Raumfeuchtigkeit Parkett: Ursachen, Schäden und was du wirklich tun kannst
Wenn dein Raumfeuchtigkeit Parkett, die ungewollte Feuchtigkeit in Räumen, die Holzböden angreift. Auch bekannt als Luftfeuchtigkeit im Wohnbereich, ist sie eine der häufigsten, aber oft übersehenen Ursachen für teure Schäden an Parkettböden. Es ist nicht nur ein Problem von alten Häusern – selbst Neubauten leiden darunter, wenn die Lüftung stimmt oder die Heizung falsch eingestellt ist. Parkett ist kein Plastik. Es atmet, dehnt sich aus und zieht Feuchtigkeit an. Und das macht es anfällig.

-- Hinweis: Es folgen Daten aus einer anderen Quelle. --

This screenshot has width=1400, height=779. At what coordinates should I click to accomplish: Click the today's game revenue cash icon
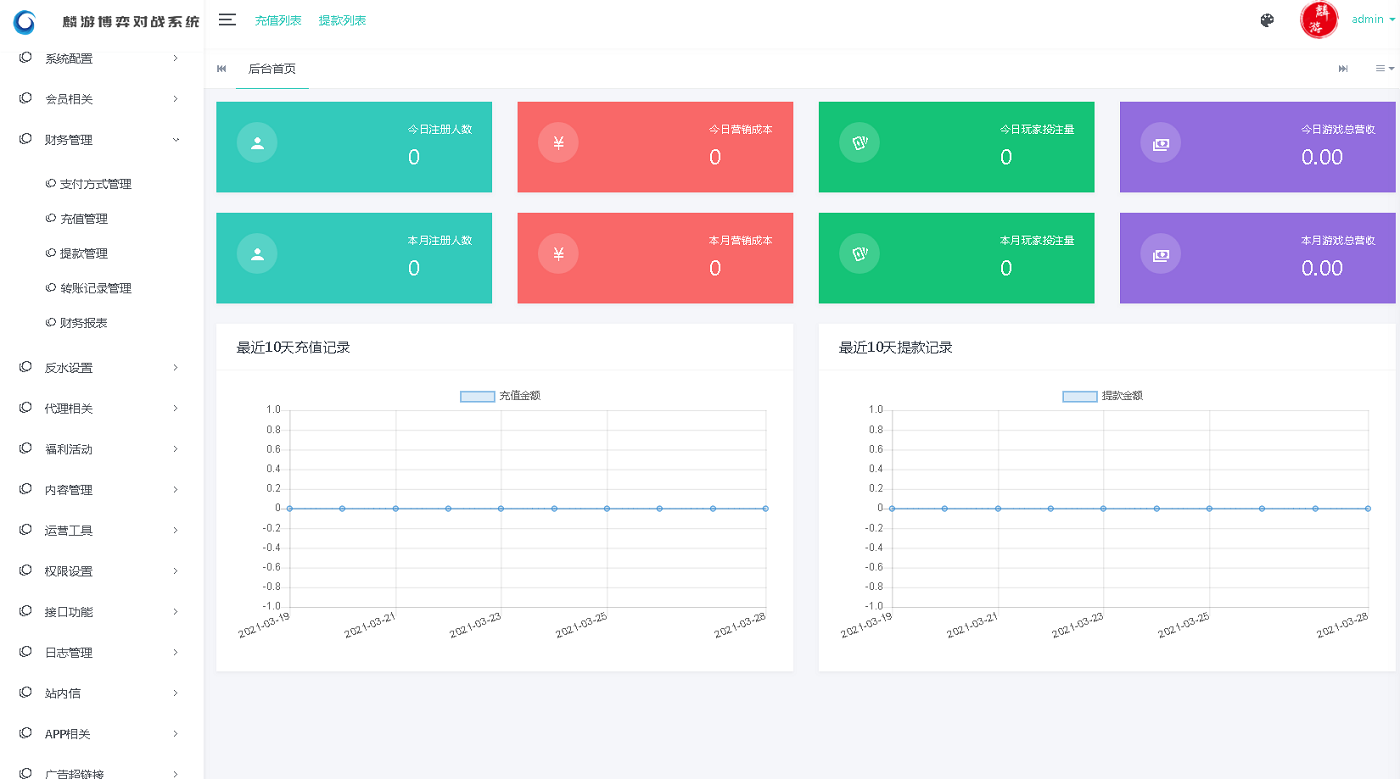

Du hast vielleicht schon gesehen, wie Parkettplanken sich wölben, an den Kanten hochkurbeln oder dunkle Flecken bekommen. Das ist nicht nur hässlich – das ist ein Zeichen, dass die Luftfeuchtigkeit, der Anteil an Wasserdampf in der Raumluft zu hoch ist. Ideal sind 40 bis 60 Prozent. Alles darüber, besonders über 70 Prozent, läuft Gefahr, dass das Holz Wasser aufnimmt. Das führt zu Quellen, Rissen oder sogar Schimmel unter der Oberfläche. Und Schimmel? Der ist nicht nur gesundheitsschädlich, er frisst auch die Holzstruktur von innen auf. Die Schimmelbildung, das Wachstum von Pilzen auf feuchten Oberflächen beginnt oft unsichtbar – hinter Möbeln, unter Teppichen, in Ecken, wo die Luft nicht zirkuliert.
Warum passiert das? Meist liegt es an drei Dingen: zu wenig Lüften, falsches Heizen oder eine undichte Stelle. Duschen, Kochen, Trocknen von Wäsche – das alles setzt Feuchtigkeit frei. Wenn du nicht regelmäßig und richtig lüftest, bleibt sie im Raum. Und wenn du die Heizung zu niedrig hältst, kühlen Wände und Böden ab – und kondensieren die Luftfeuchtigkeit. Ein kalter Boden zieht Feuchtigkeit wie ein Schwamm. Auch undichte Fenster, Rohre oder eine feuchte Kellerdecke können die Ursache sein. Es ist nicht immer die Luft, die schuld ist – manchmal ist es der Untergrund.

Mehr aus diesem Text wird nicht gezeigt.